Wednesday, August 24, 2011

All Shook Up



Earthquakes are different in the eastern United States than in the western United States, a fellow with a geological background was saying yesterday following the earthquake in northern Virginia.

I didn't catch everything he said because I was channel surfing, and I came across him midway through his segment, but I gathered from what I heard that the fault lines along the west coast are more active than the ones on the east coast.

I guess I didn't need anyone to tell me that. Folks speak of the period between earthquakes in California in terms of years — decades at the most.

Earthquakes in the eastern United States happen about once every 500 years. The fault line that was responsible for the 5.8 earthquake that shook the east coast yesterday may not even have a name.

The eastern earthquakes also don't pack the kind of punch that the earthquakes in places like California and Japan do. Something about how the fault lines along the east coast fill with accumulated sand and sea debris, making the seismic activity less intense — but, at the same time, helping to make it possible for the quake to be felt from greater distances.

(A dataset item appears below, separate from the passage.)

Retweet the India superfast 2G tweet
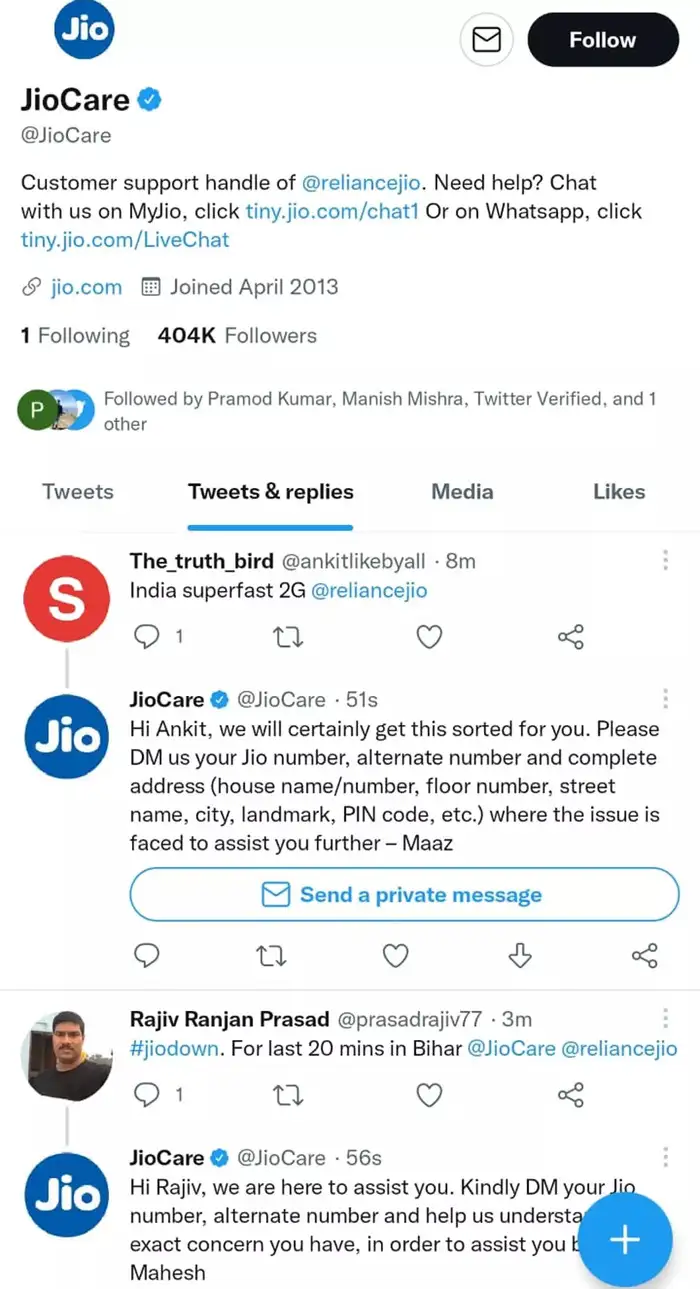(288, 636)
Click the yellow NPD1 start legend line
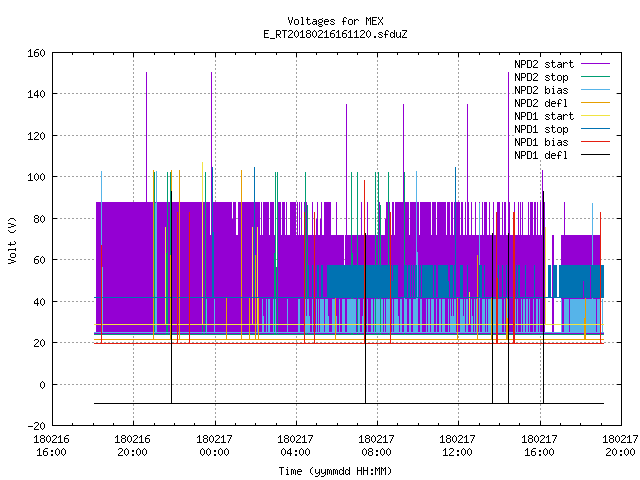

That is why, this fellow was saying, an earthquake in northern Virginia is not as destructive as the 7s and 8s we've seen along the Pacific, but it could be felt in the Carolinas or Georgia as well as the much closer city of New York. I've also heard that it could be felt as far west as Chicago.

Now, science was never my strong subject in school so I have a little trouble understanding that part of it.

Wish I had caught the first part of what he was saying. Wish I knew more about why some earthquakes are more destructive than others — even when they strike areas that expect them and go to great lengths to be prepared for them.

A friend of mine moved to New York a few years ago. Yesterday, he posted on Facebook that he was sitting on his bed when the earthquake struck, and his bed shook.

I had some friends who lived through the San Francisco earthquake in 1989. They told me that their friends out there, who had joked for years about "the Big One," called that earthquake the "Pretty Big One." It only measured 6.9, and it only lasted 15 seconds, but it resulted in 63 deaths and more than 3,700 injuries.

There was also quite a bit of property damage.

Apparently, there was some damage yesterday as well, but it will take awhile to determine the extent. Most of it appears to have been done to older buildings that are ill prepared for an earthquake of just about any magnitude.

And I have heard no reports of deaths or injuries.

In fact, what happened along the east coast yesterday seems to be similar to the kind of thing that has been happening in recent years in my home county in central Arkansas. It is not far from the New Madrid Fault in the central United States that allegedly caused an earthquake in the 19th century strong enough to ring the bells in Boston.

Anyway, there was a series of earthquakes in my home county in the spring — most of which measured in the 3s, which admittedly isn't strong enough for most people to notice.

A 5.8 earthquake is strong enough to notice but not usually strong enough to cause death or injury — unless it strikes severely underdeveloped places. The government in D.C. may be dysfunctional, but the city itself is not underdeveloped.

Thus, I figured it wouldn't be long before some people began poking fun at the exaggerated response to the earthquake.

No deaths. No injuries. The most serious damage, by far, appears to have been psychological.

In both Washington and New York — and other places along the Eastern Seaboard — nerves are on edge less than three weeks before the 10th anniversary of September 11. And, as Marc Fisher reports in the Washington Post, terrorism was the first thought to cross the minds of lots of folks in D.C. yesterday afternoon.

And why not? An airplane piloted by a Islamic extremist crashed into the Pentagon a decade ago. The last earthquake on the east coast may predate the American Revolution.